First, I’ve to look up for resources and one book called my attention: “Python for Data Analysis”, seemed to be pretty good.
First Things First
So, my first day starts, however, I don’t know a lot about python myself, I’m still struggling to understand how to struct a small project(imagine a bigger one). Here are the packages I’m using right now: pandas and it dependencies(Numpy per example) and matplotlib to plot the graphs I want to build.
The dataset!
I’ve chosen a dataset about consumers’ complaints in Brazil(BR), you can download the data at the official open data site of BR: http://dados.gov.br/dataset/reclamacoes-do-consumidor-gov-br and another resource(more updated though) is trough the official website: https://www.consumidor.gov.br/pages/dadosabertos/externo/ .
One challenge: Python doesn’t “handle” latin that well, if you use the method read_table from pandas without specifying the code to “latin-1” then you’ll get an erro message: “UnicodeDecodeError: ‘utf-8’ codec can’t decode byte 0xe3 in position 4: invalid continuation byte”, bothersome.
Analysis
So, as you can see in this article, if there are few elements, our eyes are good at retrieving information. So, to initiate I used the pyplot class from matplotlib package in order to plot some graphs about the data given. I used the 2015–06.csv(the dataset from june,2015) in order to test a few functions, the output and analysis come below:

So, as you can see people from Brazil seems to be pretty binary ones, from around 9215 examples who gave their grade, more than half of it were weather 5's or 1's, but we can see they were more positives than negatives which seems that this tool is quite good.
But I think I’d like to aggregate more value to the discussion: Which company receives most of 5's? and which one received most of the 1's?
I’ve a little a bit difficult in this part due to my inexperience at Python, one error that I was find is that all the values at the “UF” Series are strings, so I had to find a library which could give me the ability to count all the values (and then plot a histogram/pieChart to understand).
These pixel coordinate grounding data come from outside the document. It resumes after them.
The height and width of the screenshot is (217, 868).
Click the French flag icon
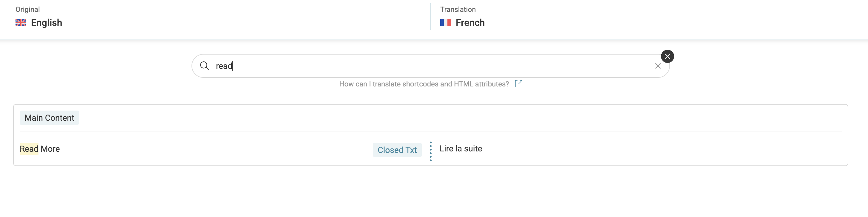(445, 23)
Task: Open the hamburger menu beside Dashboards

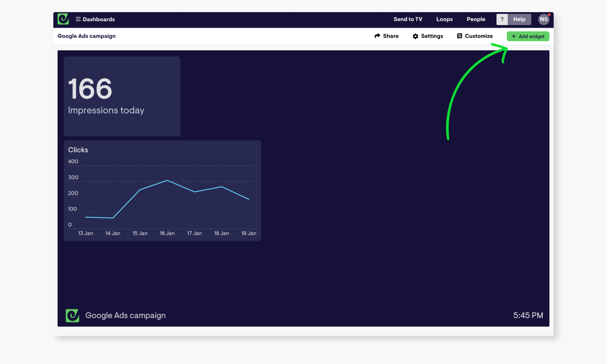Action: (78, 19)
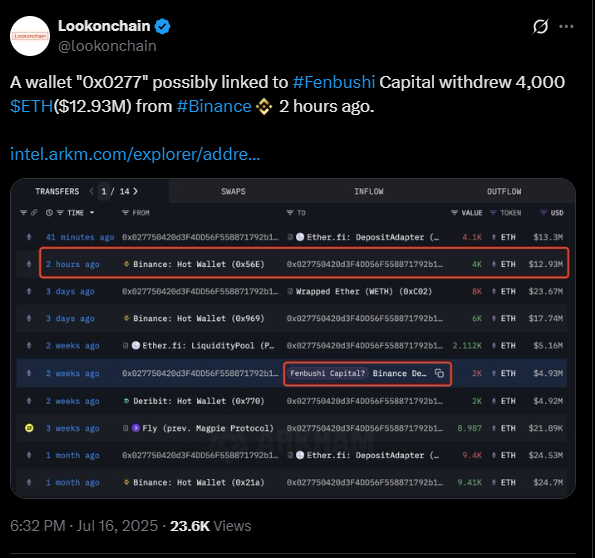Open the intel.arkm.com explorer link
This screenshot has height=558, width=595.
[x=135, y=154]
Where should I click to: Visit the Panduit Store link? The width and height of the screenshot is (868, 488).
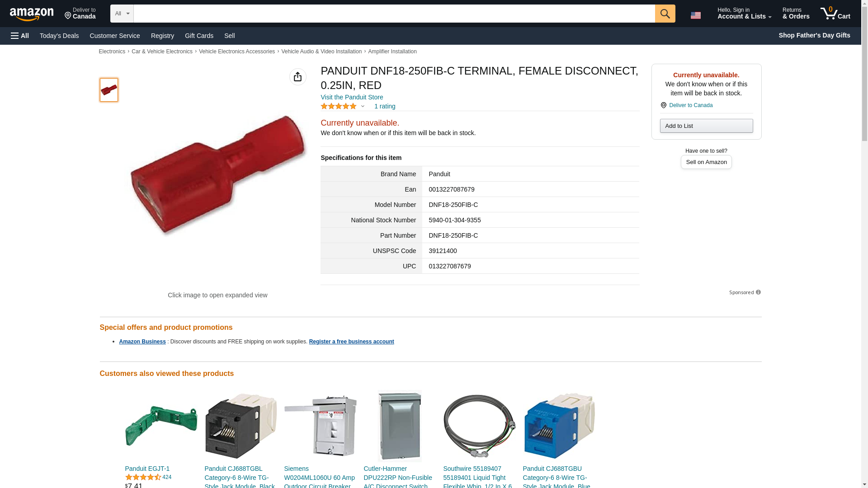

And I found my simple solution: “from collections import Counter”, and this tutorial helped me out a lot. From the following two lines:
count = Counter(dataset["UF"])
print(count)
{‘PR’: 4438, ‘SP’: 2928, ‘RJ’: 1475, ‘MG’: 1205, ‘BA’: 1175, ‘RS’: 781, ‘GO’: 589, ‘SC’: 554, ‘MT’: 531, ‘CE’: 526, ‘DF’: 456, ‘ES’: 377, ‘PE’: 292, ‘MA’: 187, ‘PA’: 127, ‘MS’: 120, ‘AM’: 108, ‘RN’: 92, ‘PB’: 87, ‘AC’: 66, ‘SE’: 44, ‘PI’: 38, ‘AL’: 33, ‘RO’: 31, ‘TO’: 22, ‘RR’: 14, ‘AP’: 13}.
Good enough,hun? but I couldn’t find a way to plot a graph where we could find who are the biggest 5's and 1's scorers, however, I found a straight solution:
result = dataset.groupby('Nota do Consumidor')
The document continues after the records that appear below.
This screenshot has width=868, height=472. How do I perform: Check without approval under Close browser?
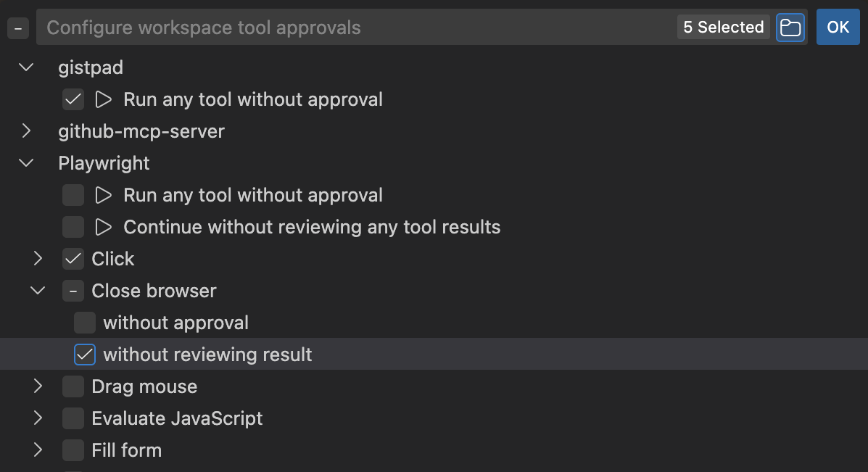pyautogui.click(x=84, y=322)
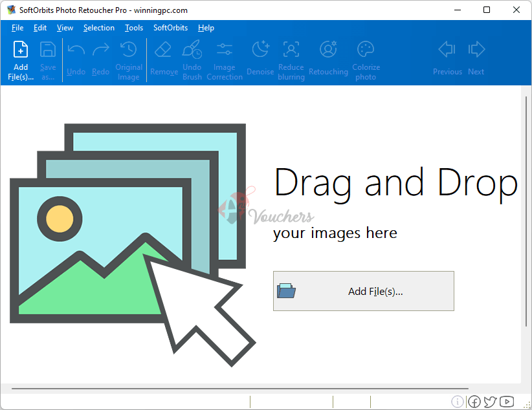Go to the Previous image

pyautogui.click(x=447, y=50)
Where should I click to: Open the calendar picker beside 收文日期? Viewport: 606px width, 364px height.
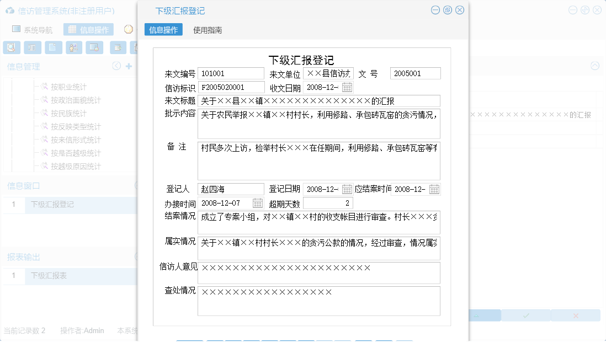pyautogui.click(x=347, y=87)
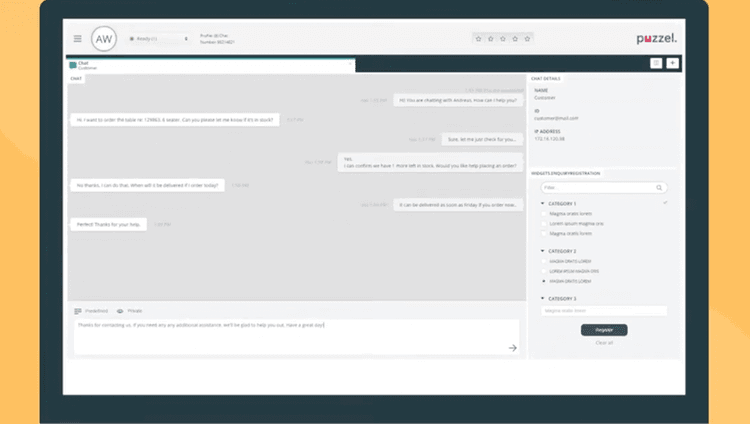This screenshot has height=424, width=750.
Task: Click the AW user avatar
Action: pyautogui.click(x=104, y=39)
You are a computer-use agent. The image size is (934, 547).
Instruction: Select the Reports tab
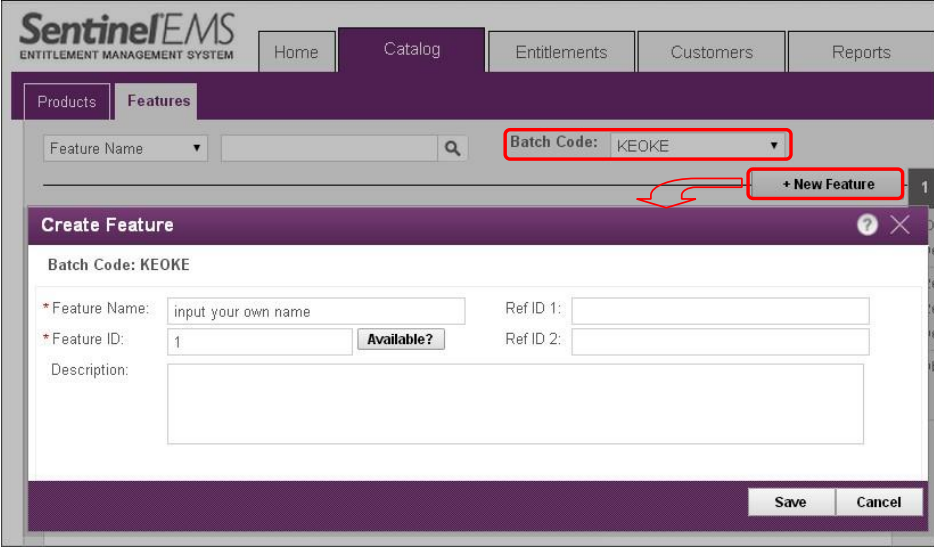pos(860,53)
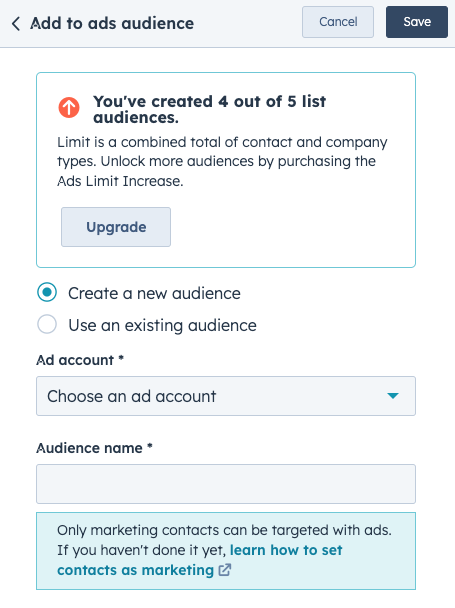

print(result["Nome Fantasia"].describe())
Nota do Consumidor
1 count 2840
unique 134
top Oi Fixo
freq 306
2 count 650
unique 72
top Oi Fixo
freq 83
3 count 1205
unique 100
top Vivo - Telefônica
freq 192
4 count 1469
unique 104
top Vivo - Telefônica
freq 248
5 count 3051
unique 127
top Vivo - Telefônica
freq 513As you can see, the champion of positive votes is “Vivo — Telefônica” and the title of worse stays with “Oi Fixo” (as I’ve noticed on my previous post https://medium.com/@felipebormann/quem-os-brasileiros-n%C3%A3o-gostam-520a8e589b26).
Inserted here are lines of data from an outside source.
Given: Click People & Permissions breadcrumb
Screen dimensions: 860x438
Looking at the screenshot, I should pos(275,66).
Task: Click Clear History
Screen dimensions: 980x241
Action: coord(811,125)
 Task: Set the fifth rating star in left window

So I guess now is a good time to explore more of the data and try new things, see you guys on the next post. I hope you’ve enjoyed my brief analysis and my poor ability at Python haha, I hope I become better at it as the time goes and the more focused people could see that I did not use IPython Notebook this time, I’m still getting used to it but wait guys, the time will come where I’ll be recognized as part of the top 5 Data Scientists from Brazil.